**About this exercise:** Restate exactly the lines below, from the one containing "Image resolution: width=999" through the final line, and leave out the pictures.

•••••

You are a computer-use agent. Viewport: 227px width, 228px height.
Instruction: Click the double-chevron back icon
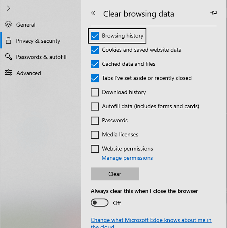pyautogui.click(x=93, y=13)
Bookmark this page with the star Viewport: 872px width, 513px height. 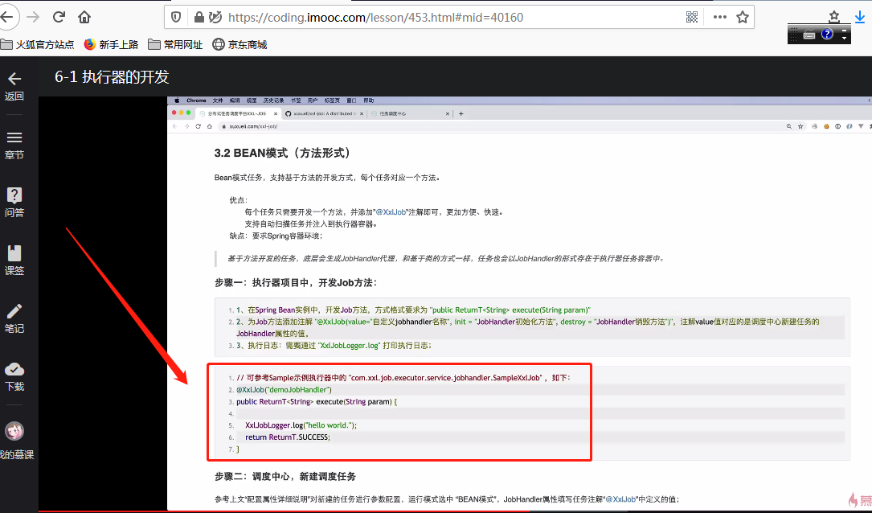(741, 15)
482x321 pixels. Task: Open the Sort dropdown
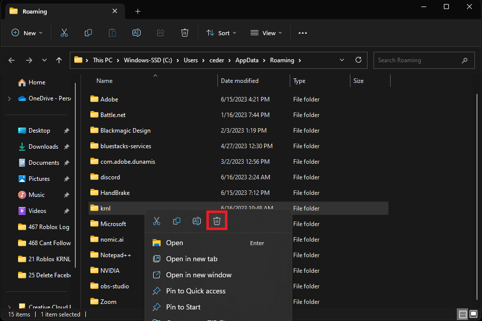[x=221, y=33]
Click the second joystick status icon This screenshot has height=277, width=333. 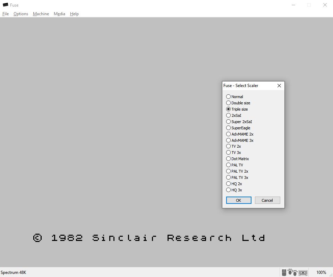[295, 272]
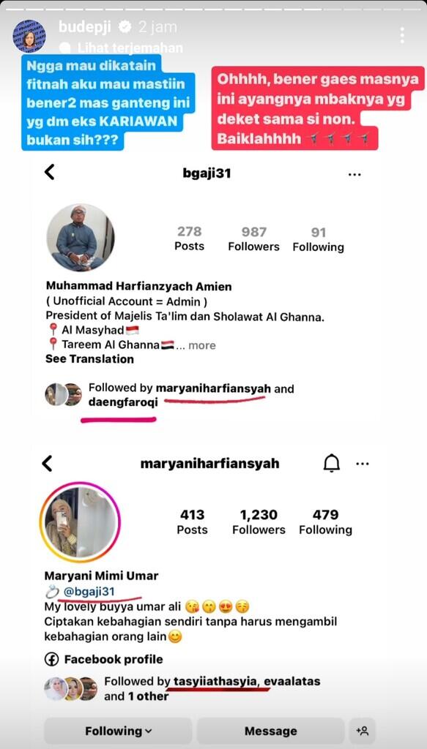Tap the back arrow on bgaji31 profile
427x749 pixels.
pos(49,172)
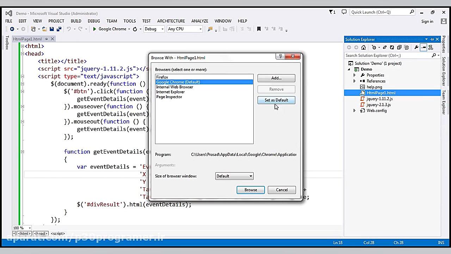This screenshot has width=451, height=254.
Task: Collapse All items in Solution Explorer
Action: pos(399,47)
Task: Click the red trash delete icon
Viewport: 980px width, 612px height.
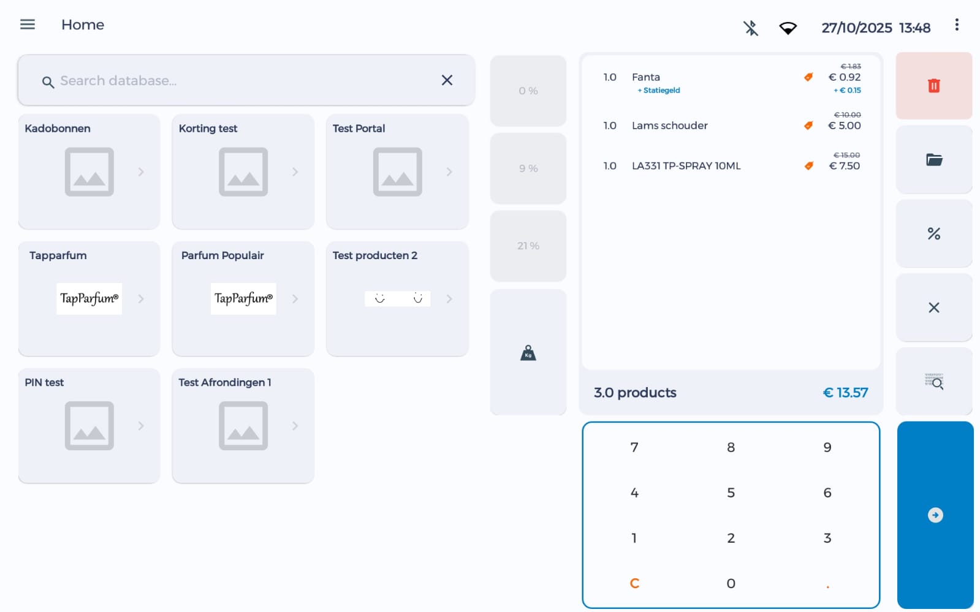Action: point(933,86)
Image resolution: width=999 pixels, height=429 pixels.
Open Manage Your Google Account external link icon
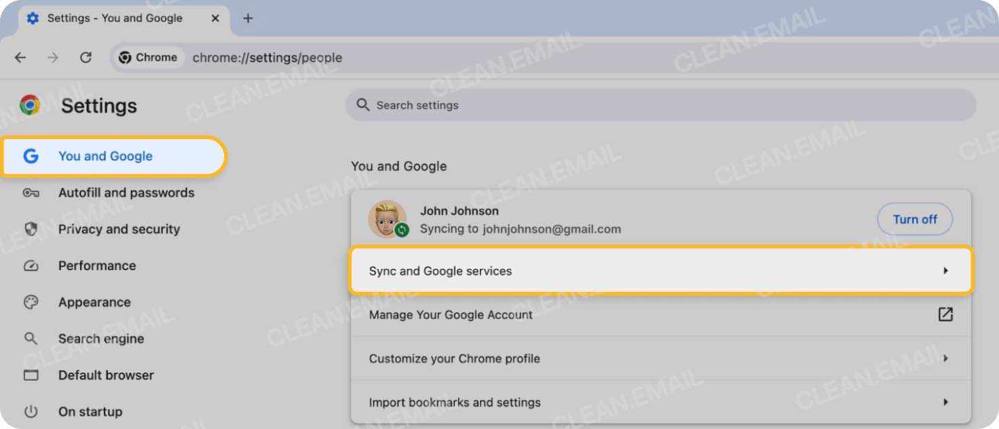pyautogui.click(x=945, y=314)
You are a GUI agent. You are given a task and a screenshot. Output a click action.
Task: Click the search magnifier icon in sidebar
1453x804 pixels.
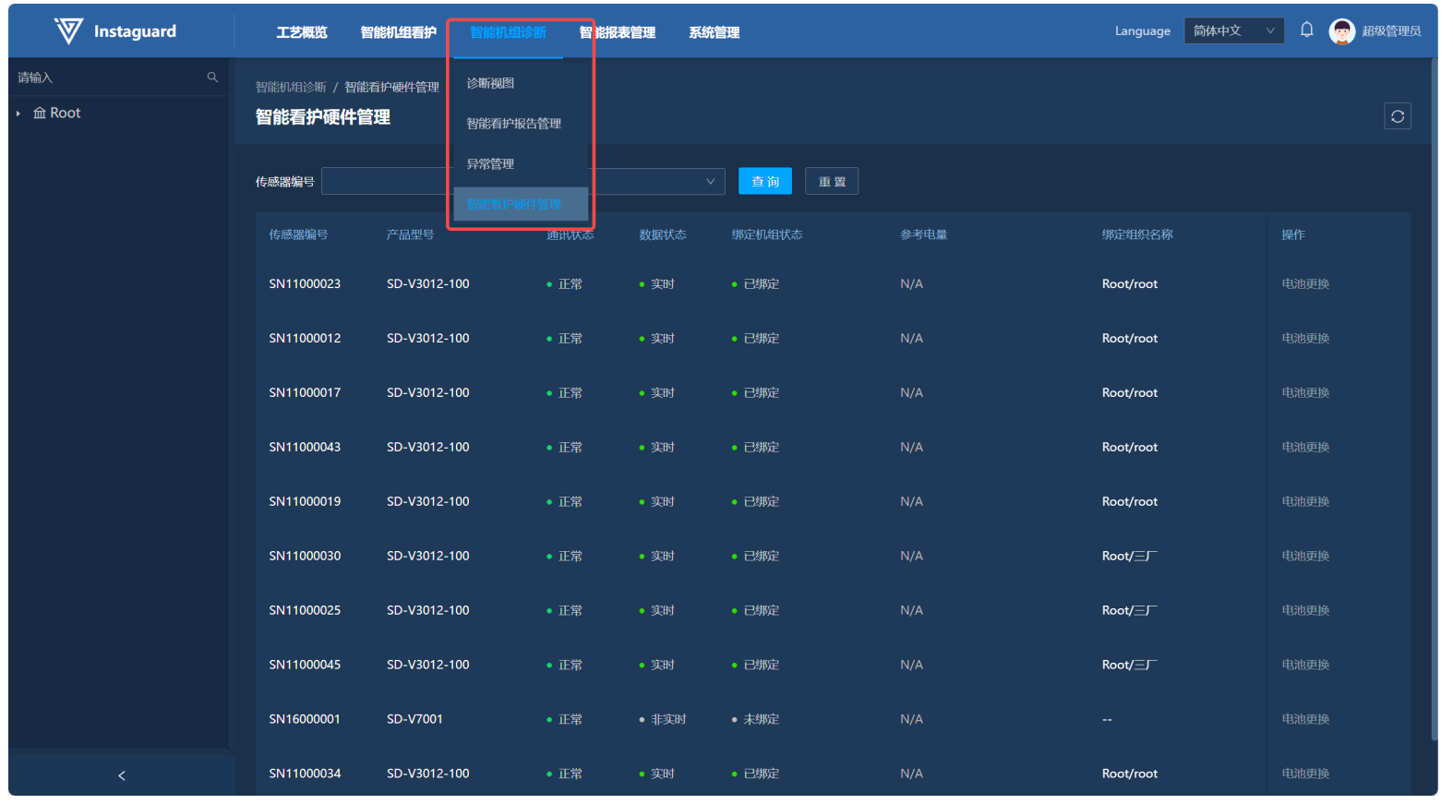point(212,78)
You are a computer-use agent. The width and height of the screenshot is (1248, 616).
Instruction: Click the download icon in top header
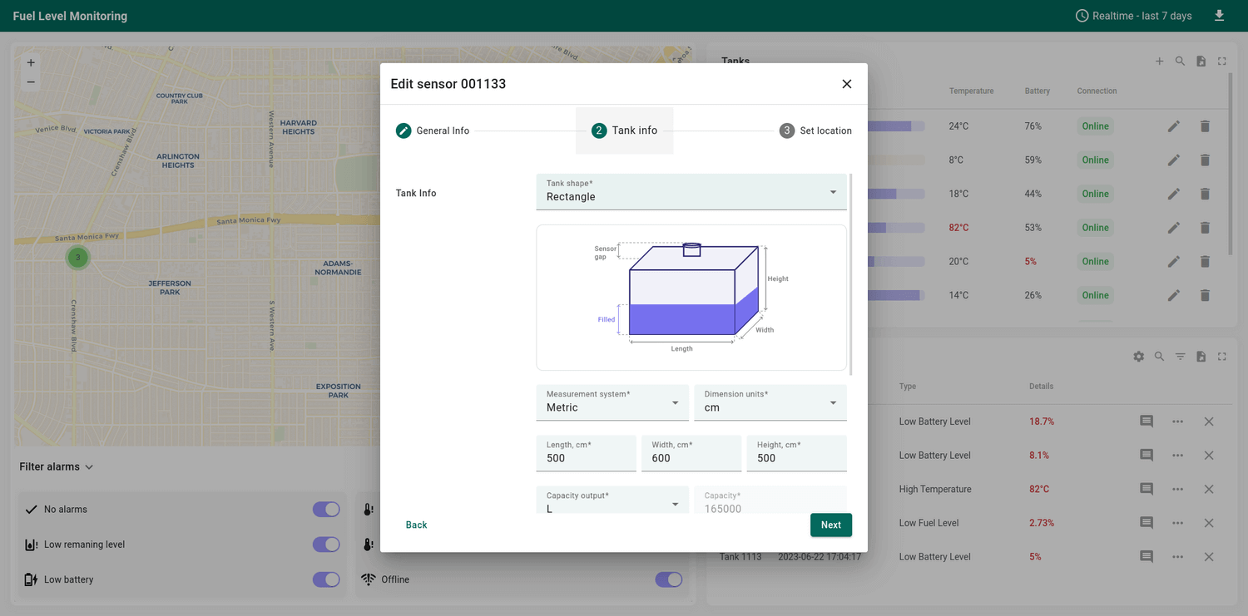[1219, 16]
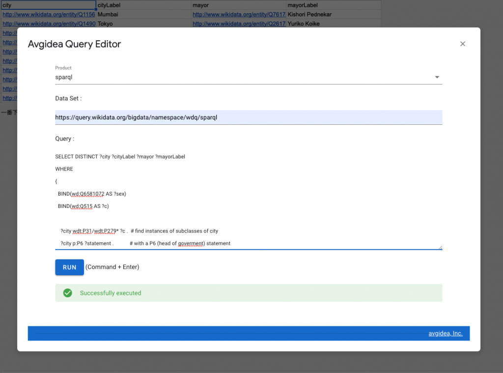Select the cityLabel column header cell
Image resolution: width=503 pixels, height=373 pixels.
143,5
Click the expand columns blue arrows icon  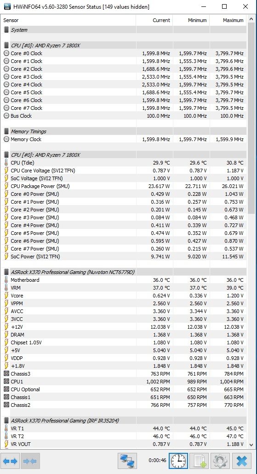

•••••

**Solved exercise:**
Image resolution: width=999 pixels, height=429 pixels.
Open Manage Your Google Account external link icon
pyautogui.click(x=945, y=314)
You are a GUI agent. You are given a task and a screenshot. Output a click action.
Task: Click the search magnifier icon in sidebar
1453x804 pixels.
point(212,78)
You are a computer-use agent. The width and height of the screenshot is (1248, 616).
Instruction: Click the download icon in top header
[1219, 16]
Select the cityLabel column header cell
Image resolution: width=503 pixels, height=373 pixels.
143,5
Click the expand columns blue arrows icon  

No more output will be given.